Re: [PHP-DEV] RFC Idea - is_json - looking for feedback

2022-07-29 Thread Jordan LeDoux
On Fri, Jul 29, 2022 at 7:27 AM juan carlos morales <
dev.juan.mora...@gmail.com> wrote:

> # Why this function ?
>
> At the moment the only way to determine if a JSON-string is valid we have
> to execute the json_decode() function.
>
> The drawback about this, is that json_decode() generates an in memory an
> object/array (depending on parameters) while parsing the string; this leads
> to a memory usage that is not needed (because we use memory for creating
> the object/array) and also can cause an error for reaching the memory-limit
> of the php process.
>
> Sometimes we just need to know is the string is a valid json or not, and
> nothing else.
>

You say that you have a first-pass at the implementation done. I'd be
curious to see it. My initial thought was that in order to validate the
string, you likely need to allocate extra memory as part of the validation
that depends on the string size. You'd definitely save the overhead of a
ZVAL, but for such an object that overhead is likely negligible.

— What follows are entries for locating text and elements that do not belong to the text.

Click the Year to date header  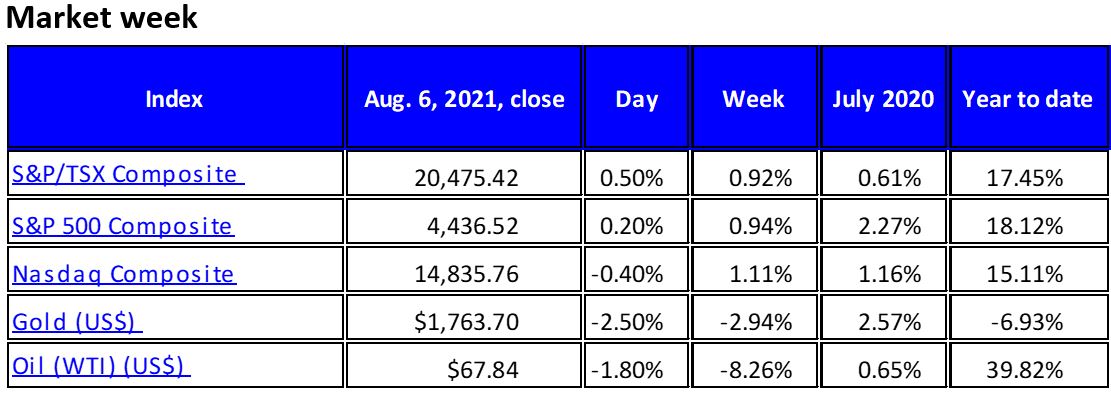click(x=1027, y=98)
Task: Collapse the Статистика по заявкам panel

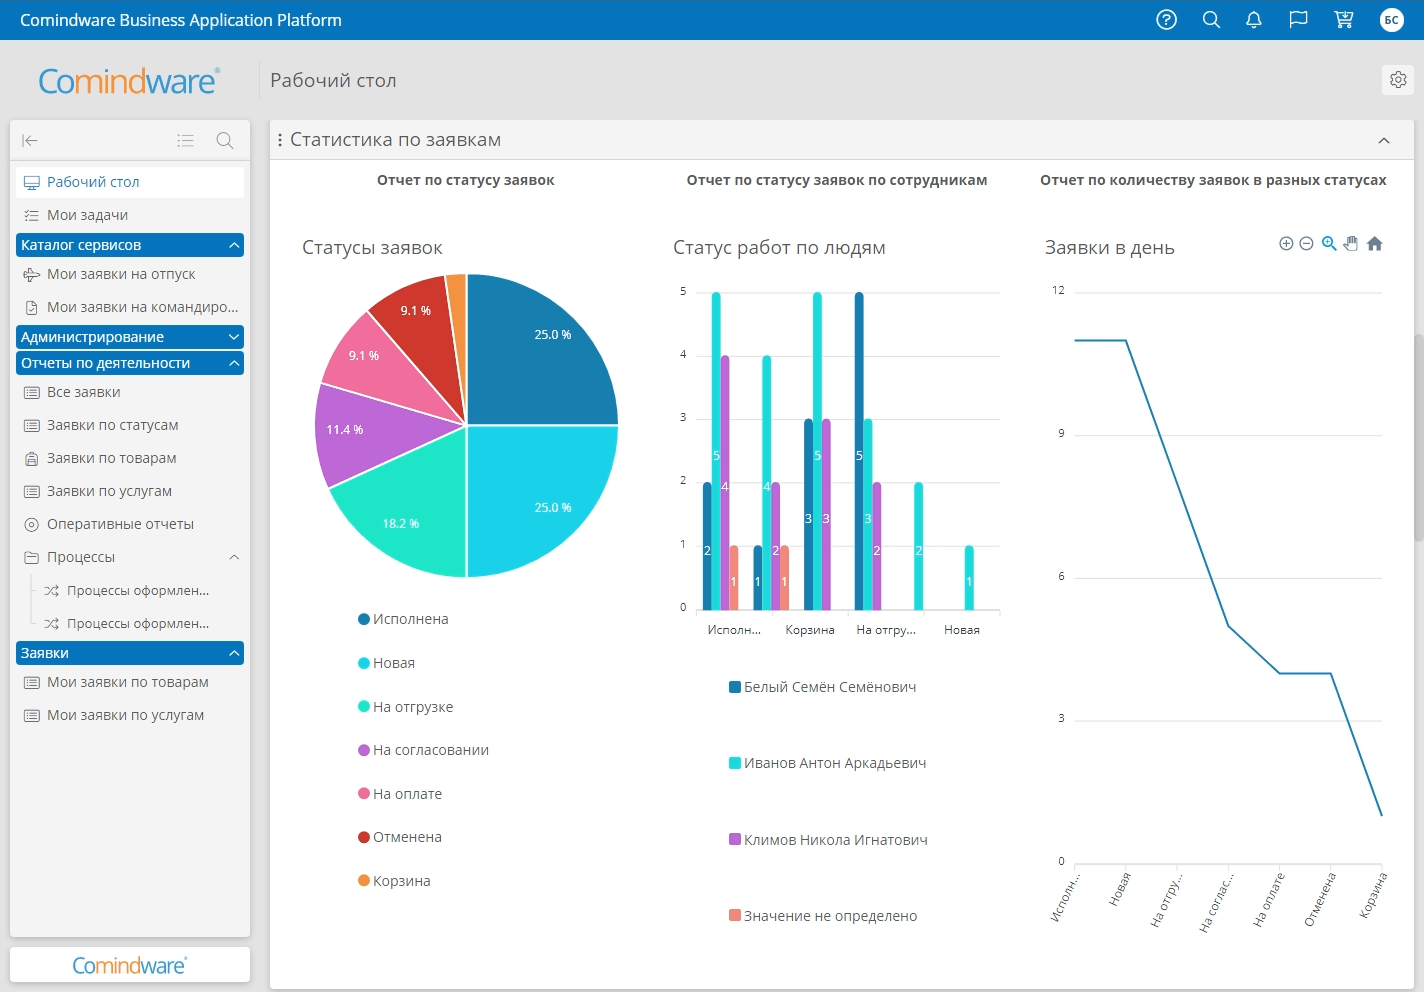Action: (1384, 141)
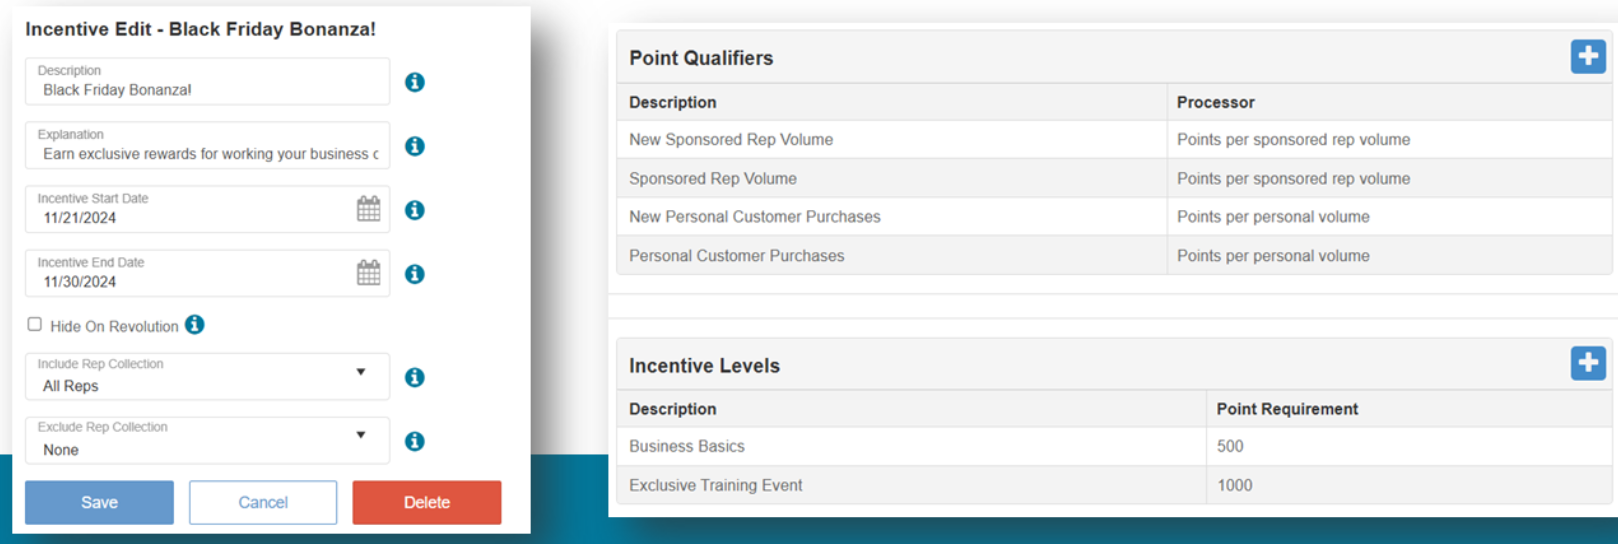The image size is (1618, 544).
Task: Add a new Incentive Level with plus icon
Action: [x=1587, y=363]
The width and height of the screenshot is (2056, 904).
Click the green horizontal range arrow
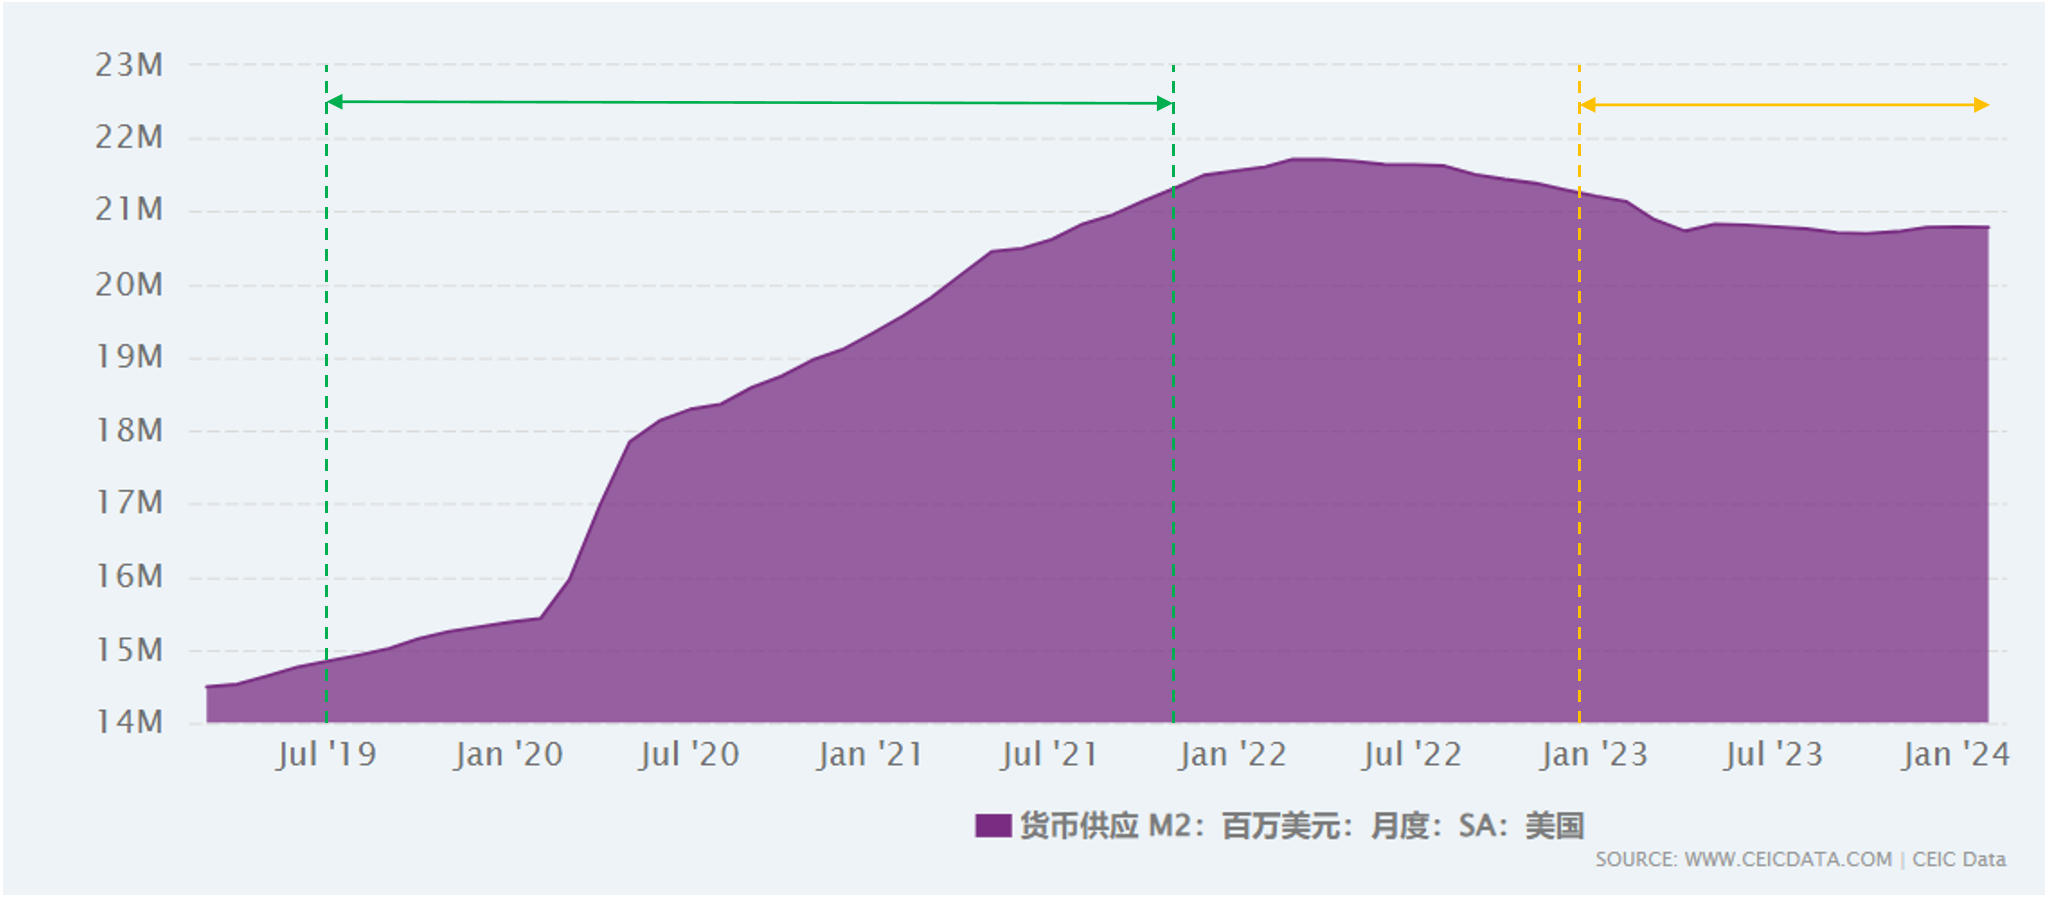tap(750, 101)
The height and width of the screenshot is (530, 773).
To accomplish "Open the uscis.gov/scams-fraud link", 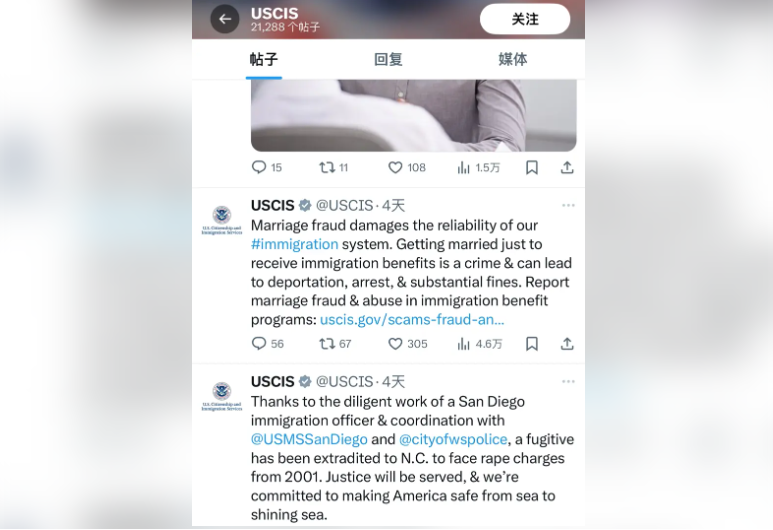I will [x=412, y=319].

So I guess my question would be: in the actual implementation that lands,
how much memory would this actually save compared to json_decode()? This
seems like it would make the RFC tricky, as the purported benefit of the
RFC depends very tightly on the implementation that lands.

Jordan


Re: [PHP-DEV] RFC Idea - is_json - looking for feedback

2022-07-29 Thread juan carlos morales
El vie, 29 jul 2022 a las 22:18, David Rodrigues ()
escribió:

> I was about to say NO, but after being completely your argument, the idea
> makes sense.
>
> Initially I thought about using json_decode() with error capture, but the
> idea that it would overload memory makes perfect sense, compared to a
> simple structure analysis, if that is indeed the user's intention. The
> performance would also be absurdly better.
>
> What worries me above is the misuse of the function, like checking if
> is_json() === true and using json_decode() right after. However, I believe
> this can be easily optimized by the engine itself.
>
> My vote is YES.
>
>
> Atenciosamente,
> David Rodrigues
>
>
> Em sex., 29 de jul. de 2022 às 16:32, Michał Marcin Brzuchalski <
> michal.brzuchal...@gmail.com> escreveu:
>
> > Hi Juan,
> >
> > pt., 29 lip 2022, 16:26 użytkownik juan carlos morales <
> > dev.juan.mora...@gmail.com> napisał:
> >
> > > I am following the RFC guideline for the first time. (
> > > https://wiki.php.net/rfc/howto)
> > >
> > > As suggested there, I am here to get a feeling from you, regarding the
> > > following RFC for PHP.
> > >
> > > # Change (draft):
> > >
> > > New function in php called like:
> > >
> > > is_json(string $string): bool
> > >
> > > ## Description
> > > ### Parameters
> > > string $string -> string to find out if is a valid JSON or not
> > >
> > > ### Return
> > > Returns a bool. The function is capable to determine if the passed
> string
> > > is a valid JSON (true) or not (false).
> > >
> > > # Why this function ?
> > >
> > > At the moment the only way to determine if a JSON-string is valid we
> have
> > > to execute the json_decode() function.
> > >
> > > The drawback about this, is that json_decode() generates an in memory
> an
> > > object/array (depending on parameters) while parsing the string; this
> > leads
> > > to a memory usage that is not needed (because we use memory for
> creating
> > > the object/array) and also can cause an error for reaching the
> > memory-limit
> > > of the php process.
> > >
> >
> > Personally I'd vote NO.
> >
> > Cheers,
> > Michał Marcin Brzuchalski
> >
> > >
> >
>

Thanks for the feedback

*** To: Michał Marcin Brzuchalski
Thanks for the opinion, but it would be useful for me to know if there is a
reason behind the "no" that could help me get better.

*** To: David Rodrigues
Gracias. Regarding "performance", I did some benchmarks. I tested is_json()
vs json_decode() with a json-string with 1 million key-values; is_json was
100% faster than json_decode(), plus memory usage with is_json() was flat!
, yes , flat. memory_get_usage() before and after is_json() returned the
same value; with json_decode() I had to change the memory limit setting
otherwise memory reaches max allowed before finishing parsing it.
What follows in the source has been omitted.